Because of WWII, the Institute focused on studying high-ranking Air Force officers to uncover desirable personal and life-history attributes of our nation’s greatest leaders—many path breaking discoveries were made. As the technological, aesthetic, literary, and architectural innovations we benefit from today became a focus of society during the post WWII “boom,” the Institute put its efforts behind understanding the cognitive, personality, interpersonal, and creative processes of some of the most successful creative writers (e.g., Truman Capote) and architects (e.g., George Nelson).
From its inception, the Institute was a home for visiting and resident scholars and a center for research. Early studies conducted at the Institute addressed topics such as professional promise and high-level performance, aesthetics and creativity, personal soundness, adult development, life histories, and leadership. In addition to illuminating the theoretical and empirical issues in each of these areas, this research led to the development of new measures and procedures for assessing the similarities and differences among individuals.

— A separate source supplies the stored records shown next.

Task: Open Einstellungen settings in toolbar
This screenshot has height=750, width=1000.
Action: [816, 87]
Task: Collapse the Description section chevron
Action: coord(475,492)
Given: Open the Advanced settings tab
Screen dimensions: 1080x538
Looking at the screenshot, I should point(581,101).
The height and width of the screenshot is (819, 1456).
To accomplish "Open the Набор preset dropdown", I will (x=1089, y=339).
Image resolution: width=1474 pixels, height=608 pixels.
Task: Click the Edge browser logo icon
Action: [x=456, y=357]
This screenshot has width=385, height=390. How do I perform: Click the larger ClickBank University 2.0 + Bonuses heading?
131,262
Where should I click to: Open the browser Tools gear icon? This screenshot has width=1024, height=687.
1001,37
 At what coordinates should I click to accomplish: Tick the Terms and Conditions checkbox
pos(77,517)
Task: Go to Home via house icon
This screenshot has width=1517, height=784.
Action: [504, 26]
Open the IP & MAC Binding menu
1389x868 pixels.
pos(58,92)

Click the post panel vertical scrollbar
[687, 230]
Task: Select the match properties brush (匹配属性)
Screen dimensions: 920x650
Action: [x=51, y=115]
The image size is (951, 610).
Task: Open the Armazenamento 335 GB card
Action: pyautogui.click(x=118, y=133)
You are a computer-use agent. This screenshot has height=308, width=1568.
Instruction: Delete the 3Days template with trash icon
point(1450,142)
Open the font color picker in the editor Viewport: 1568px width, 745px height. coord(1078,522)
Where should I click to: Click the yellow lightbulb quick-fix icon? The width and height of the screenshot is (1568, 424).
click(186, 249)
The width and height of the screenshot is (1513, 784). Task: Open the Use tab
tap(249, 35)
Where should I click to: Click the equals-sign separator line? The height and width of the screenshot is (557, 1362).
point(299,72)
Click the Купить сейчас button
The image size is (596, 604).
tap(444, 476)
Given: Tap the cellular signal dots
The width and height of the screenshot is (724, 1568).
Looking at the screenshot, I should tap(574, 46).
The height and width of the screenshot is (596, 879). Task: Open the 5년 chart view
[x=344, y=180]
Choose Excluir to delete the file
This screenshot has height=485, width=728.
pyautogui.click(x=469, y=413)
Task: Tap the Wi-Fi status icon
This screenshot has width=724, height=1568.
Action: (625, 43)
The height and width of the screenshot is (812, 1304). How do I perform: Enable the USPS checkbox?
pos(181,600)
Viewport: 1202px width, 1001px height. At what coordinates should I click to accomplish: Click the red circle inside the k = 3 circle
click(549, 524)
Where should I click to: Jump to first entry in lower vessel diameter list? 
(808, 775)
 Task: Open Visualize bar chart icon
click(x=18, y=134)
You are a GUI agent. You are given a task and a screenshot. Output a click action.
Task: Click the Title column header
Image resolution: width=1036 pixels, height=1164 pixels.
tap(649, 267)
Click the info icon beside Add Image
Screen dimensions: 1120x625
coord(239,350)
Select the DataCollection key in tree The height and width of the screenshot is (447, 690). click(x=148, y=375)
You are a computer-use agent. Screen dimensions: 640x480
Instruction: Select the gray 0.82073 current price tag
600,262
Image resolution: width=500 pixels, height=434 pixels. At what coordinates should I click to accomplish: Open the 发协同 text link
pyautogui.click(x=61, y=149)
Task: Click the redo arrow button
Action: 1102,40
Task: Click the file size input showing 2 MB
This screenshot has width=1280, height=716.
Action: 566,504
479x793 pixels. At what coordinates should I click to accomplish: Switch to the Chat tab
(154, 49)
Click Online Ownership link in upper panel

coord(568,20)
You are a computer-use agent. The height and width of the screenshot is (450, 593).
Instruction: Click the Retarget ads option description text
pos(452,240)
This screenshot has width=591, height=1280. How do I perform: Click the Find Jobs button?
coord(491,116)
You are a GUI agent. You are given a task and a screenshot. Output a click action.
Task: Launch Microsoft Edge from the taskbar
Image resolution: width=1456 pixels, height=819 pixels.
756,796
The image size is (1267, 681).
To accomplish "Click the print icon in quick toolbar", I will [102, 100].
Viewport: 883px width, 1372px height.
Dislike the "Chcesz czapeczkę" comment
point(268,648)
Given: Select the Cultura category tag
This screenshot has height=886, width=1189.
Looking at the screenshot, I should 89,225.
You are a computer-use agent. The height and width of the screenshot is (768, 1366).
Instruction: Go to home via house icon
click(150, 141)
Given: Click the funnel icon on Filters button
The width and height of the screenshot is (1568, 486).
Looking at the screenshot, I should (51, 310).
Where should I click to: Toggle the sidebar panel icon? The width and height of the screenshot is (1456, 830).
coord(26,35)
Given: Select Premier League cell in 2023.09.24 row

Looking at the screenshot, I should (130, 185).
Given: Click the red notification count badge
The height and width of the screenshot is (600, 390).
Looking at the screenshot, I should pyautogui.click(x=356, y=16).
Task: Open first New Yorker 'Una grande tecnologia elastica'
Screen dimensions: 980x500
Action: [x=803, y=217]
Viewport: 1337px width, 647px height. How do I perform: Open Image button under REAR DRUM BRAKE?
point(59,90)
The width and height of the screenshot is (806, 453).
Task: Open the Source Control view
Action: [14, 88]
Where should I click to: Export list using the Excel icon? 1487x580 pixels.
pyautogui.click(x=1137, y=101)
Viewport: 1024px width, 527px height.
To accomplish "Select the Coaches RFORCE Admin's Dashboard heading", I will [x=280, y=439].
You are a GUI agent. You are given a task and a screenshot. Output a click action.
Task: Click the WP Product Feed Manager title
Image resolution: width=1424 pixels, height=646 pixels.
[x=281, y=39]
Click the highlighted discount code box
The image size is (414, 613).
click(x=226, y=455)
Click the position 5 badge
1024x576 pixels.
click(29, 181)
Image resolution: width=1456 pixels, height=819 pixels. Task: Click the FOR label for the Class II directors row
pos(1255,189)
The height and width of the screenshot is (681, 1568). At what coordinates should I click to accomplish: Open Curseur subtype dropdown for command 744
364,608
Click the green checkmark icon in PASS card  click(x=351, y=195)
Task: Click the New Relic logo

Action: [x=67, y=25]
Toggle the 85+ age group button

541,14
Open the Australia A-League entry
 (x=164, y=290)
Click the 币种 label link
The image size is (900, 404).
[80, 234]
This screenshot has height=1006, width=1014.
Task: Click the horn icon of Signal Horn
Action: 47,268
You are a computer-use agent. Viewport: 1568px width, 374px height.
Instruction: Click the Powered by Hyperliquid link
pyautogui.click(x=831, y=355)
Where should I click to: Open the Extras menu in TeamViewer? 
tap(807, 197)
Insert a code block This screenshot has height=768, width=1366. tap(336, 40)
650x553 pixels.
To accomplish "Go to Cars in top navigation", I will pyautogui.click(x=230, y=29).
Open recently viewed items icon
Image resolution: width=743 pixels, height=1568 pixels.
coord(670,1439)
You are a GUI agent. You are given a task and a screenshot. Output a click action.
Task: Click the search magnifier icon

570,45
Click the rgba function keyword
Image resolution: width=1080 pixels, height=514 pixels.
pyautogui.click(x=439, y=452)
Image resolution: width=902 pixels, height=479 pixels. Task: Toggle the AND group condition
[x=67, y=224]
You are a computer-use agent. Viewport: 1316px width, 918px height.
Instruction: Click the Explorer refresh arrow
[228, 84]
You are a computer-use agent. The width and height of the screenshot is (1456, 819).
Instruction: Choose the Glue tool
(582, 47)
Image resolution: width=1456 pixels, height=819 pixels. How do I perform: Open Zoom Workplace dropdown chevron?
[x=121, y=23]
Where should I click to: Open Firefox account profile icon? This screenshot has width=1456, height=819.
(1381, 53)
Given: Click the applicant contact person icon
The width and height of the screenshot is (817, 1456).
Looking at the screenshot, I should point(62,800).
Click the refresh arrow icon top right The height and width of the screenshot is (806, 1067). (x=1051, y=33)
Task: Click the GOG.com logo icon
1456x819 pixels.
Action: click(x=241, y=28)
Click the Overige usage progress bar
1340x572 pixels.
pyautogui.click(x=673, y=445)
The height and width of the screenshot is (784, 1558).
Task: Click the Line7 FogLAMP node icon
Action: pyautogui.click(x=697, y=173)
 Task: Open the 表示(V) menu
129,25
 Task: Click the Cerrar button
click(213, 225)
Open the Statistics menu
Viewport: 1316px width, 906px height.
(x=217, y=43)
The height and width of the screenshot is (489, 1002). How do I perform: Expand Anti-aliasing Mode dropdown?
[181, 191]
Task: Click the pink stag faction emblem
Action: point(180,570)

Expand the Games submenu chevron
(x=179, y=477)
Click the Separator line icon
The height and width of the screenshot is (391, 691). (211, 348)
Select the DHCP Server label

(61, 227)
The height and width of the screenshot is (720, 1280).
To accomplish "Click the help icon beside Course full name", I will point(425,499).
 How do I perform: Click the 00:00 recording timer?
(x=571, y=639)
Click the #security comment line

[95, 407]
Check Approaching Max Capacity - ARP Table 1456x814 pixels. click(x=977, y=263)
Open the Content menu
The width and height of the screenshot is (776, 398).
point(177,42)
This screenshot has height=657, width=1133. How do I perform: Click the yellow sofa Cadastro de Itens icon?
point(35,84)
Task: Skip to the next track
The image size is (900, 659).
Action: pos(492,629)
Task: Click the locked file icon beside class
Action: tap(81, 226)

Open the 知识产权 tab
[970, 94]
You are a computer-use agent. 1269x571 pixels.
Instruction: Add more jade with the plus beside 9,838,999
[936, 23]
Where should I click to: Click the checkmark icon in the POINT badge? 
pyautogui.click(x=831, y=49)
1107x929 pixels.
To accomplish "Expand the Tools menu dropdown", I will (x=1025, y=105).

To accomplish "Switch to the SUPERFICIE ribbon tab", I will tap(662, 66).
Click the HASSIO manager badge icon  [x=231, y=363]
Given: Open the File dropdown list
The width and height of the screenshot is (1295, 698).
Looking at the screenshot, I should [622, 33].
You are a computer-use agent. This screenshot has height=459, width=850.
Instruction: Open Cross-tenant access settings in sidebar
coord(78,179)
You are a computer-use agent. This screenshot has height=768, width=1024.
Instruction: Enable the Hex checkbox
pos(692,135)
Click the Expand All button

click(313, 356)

One of the defining features of IPSR's work has been the view that, to understand personality fully, you must view the individual in a number of different situations. In the original IPAR studies of personality, this was accomplished through intensive multi-day assessments, which included administration of extensive self-report inventories; procedures that enabled careful observation of behavior in structured and unstructured situations; and detailed in-depth interviews.
Over time, the Institute's focus expanded. New projects were launched that studied environmental psychology, art and psychology, culture, development of personality, psychobiographical case studies, and creativity. Cooperative endeavors with foreign research centers were undertaken that involved exchanging scholars in a variety of fields. As part of the international focus, efforts were undertaken to translate a number of personality inventories that had been developed at the Institute into other languages.
In 1992, the Institute expanded again to include the study of social processes, a natural extension given that individual differences are primarily expressed in and gain meaning from social contexts. Thus, people are understood through their interactions with communities, context, and culture. Reflecting this change, the Institute changed its name to the Institute of Personality and Social Research (IPSR). This expansion has attracted new programs, new energies, and new members to the Institute. One major focus during this time came from the realization that human rationality was bounded, and the Institute became the epicenter of research on the role of emotion in thinking, understanding others, and human health. Under the leadership of Robert Levenson, IPSR played a central role in facilitating and launching the careers of many of today’s most prolific affective scientists.
Today, IPSR continues to build on the legacy of basic scientific discovery that betters people’s lives. The IPSR intellectual community is united by a focus on social and personality research that contributes to understanding and fostering well-being, health, equality, and access to information for all.